Supporting international students is also an important cause for Qin, and is close to his focus on diversity and equity. In addition to launching training sessions for OWeek volunteers, he promises to advocate for a freeze on international students’ tuition so life can be more affordable away from home. But, given the revenue these international fees generate for Western, especially with domestic tuition being cut by the provincial government — it's hard to picture the university sacrificing this income.
He also promises to forge a partnership between the London Transit Commission and the USC to allow part-time students to purchase bus passes — another big promise, this time with a difficult LTC bargaining process to circumvent.
Qin’s mental health pillar prioritizes prevention over intervention, and says he will create a guide for all Western staff to recognize the warning signs of a student in crisis.
He mentions Ivey's guru system, saying he wants provide more training for these student mentors, specifically relating to mental health supports on campus.
The largest point in Qin’s wellness platform covers consolidating resources into one portfolio, and creating a clear first point of contact. He wants to consolidate the Wellness Education Centre, Student Health Services and Peer Support Centre. Some of this has already been done as WEC and SHS are already under the Student Experience portfolio. This also would merge a USC service, the WEC, with Western's services.
Qin also proposes an anonymous app, similar to the one used by Foot Patrols, with the Wellness Education Centre, to help students going through a difficult time access supports.
Qin’s platform recognizes the USC’s updated sexual assault policy and promises to implement its new initiatives whilst also rolling out newer approaches to ensure student safety.
His platform focuses on survivor protection, such as face-to-face protection that prevents survivors from encountering the accused during an investigation. According to him, the reporting process needs to be smoother, and he says this can be accomplished by working with existing centres in the university so that survivors see real results.
He also plans to increase lighting on campus and boost Western’s Foot Patrol presence on campus. The latter would be the most efficient way to ensure student safety.
Qin’s platform emphasizes the need to create safe spaces for religious groups at Western, and cites Ethnocultural Support Services for the task.
He suggests the installation of Halal and kosher food options and microwaves in the University Community Centre and Natural Sciences Centre. But it isn’t clear how the microwaves would be maintained so that other students wouldn’t use them.
Reconciliation with the Indigenous community is also covered, saying that land acknowledgements are not enough. And for this to happen, there needs to be decolonization of some USC services, but does not specify which services. He also proposes an Indigenous person or group be present during USC’s decision making.

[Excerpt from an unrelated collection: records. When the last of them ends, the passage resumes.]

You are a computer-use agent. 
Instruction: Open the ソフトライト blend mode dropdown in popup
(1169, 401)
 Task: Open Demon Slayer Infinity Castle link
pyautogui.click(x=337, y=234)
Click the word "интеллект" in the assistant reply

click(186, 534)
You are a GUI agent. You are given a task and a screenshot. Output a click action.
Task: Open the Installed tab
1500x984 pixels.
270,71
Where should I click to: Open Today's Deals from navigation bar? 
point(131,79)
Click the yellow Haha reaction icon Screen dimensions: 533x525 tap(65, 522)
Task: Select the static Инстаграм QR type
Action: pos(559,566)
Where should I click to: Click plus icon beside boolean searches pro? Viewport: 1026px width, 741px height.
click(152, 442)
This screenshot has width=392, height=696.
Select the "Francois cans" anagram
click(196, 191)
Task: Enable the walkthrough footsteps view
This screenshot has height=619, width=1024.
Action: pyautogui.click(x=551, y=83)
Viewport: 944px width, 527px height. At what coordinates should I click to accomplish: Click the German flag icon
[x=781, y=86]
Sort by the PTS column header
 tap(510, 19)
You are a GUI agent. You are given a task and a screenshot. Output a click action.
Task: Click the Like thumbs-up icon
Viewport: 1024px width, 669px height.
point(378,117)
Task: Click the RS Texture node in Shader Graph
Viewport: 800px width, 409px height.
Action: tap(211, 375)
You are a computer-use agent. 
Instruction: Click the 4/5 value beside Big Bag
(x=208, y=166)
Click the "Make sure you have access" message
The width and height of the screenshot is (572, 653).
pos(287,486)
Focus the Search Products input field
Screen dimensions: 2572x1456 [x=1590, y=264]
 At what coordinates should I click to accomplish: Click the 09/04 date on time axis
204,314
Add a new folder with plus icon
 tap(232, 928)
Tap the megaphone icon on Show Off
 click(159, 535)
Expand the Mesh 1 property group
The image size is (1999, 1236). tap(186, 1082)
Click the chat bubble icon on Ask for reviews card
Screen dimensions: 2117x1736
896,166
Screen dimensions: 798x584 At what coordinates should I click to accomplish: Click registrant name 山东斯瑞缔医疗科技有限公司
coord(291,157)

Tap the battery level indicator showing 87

Qin also mentions the expansion of gender neutral washrooms across campus, and his wish to reinstate the soph allyship training to further support LGBTQ2+ students.
Qin says that changing the dates of Purple Fest and Fake Homecoming so they don't coincide might help campus safety. His point on separating the two dates conflicts with the fact that Purple Fest’s direct purpose is to sway people away from unsanctioned Broughdale Avenue street parties.
Qin doesn’t go into detail about Purple Fest, which is arguably one of the biggest challenges for the USC executive — and seeing that this will be the first big challenge for the next USC president, it is worrying that Qin seemingly has no concrete plan for it.
He does reference the money that was left from A$AP Rocky’s paycheque, and says that all money allocation should be transparent for students. This, however, is likely not possible, as the USC has said they are bound to confidentiality on exactly how much they spent on Rocky's performance.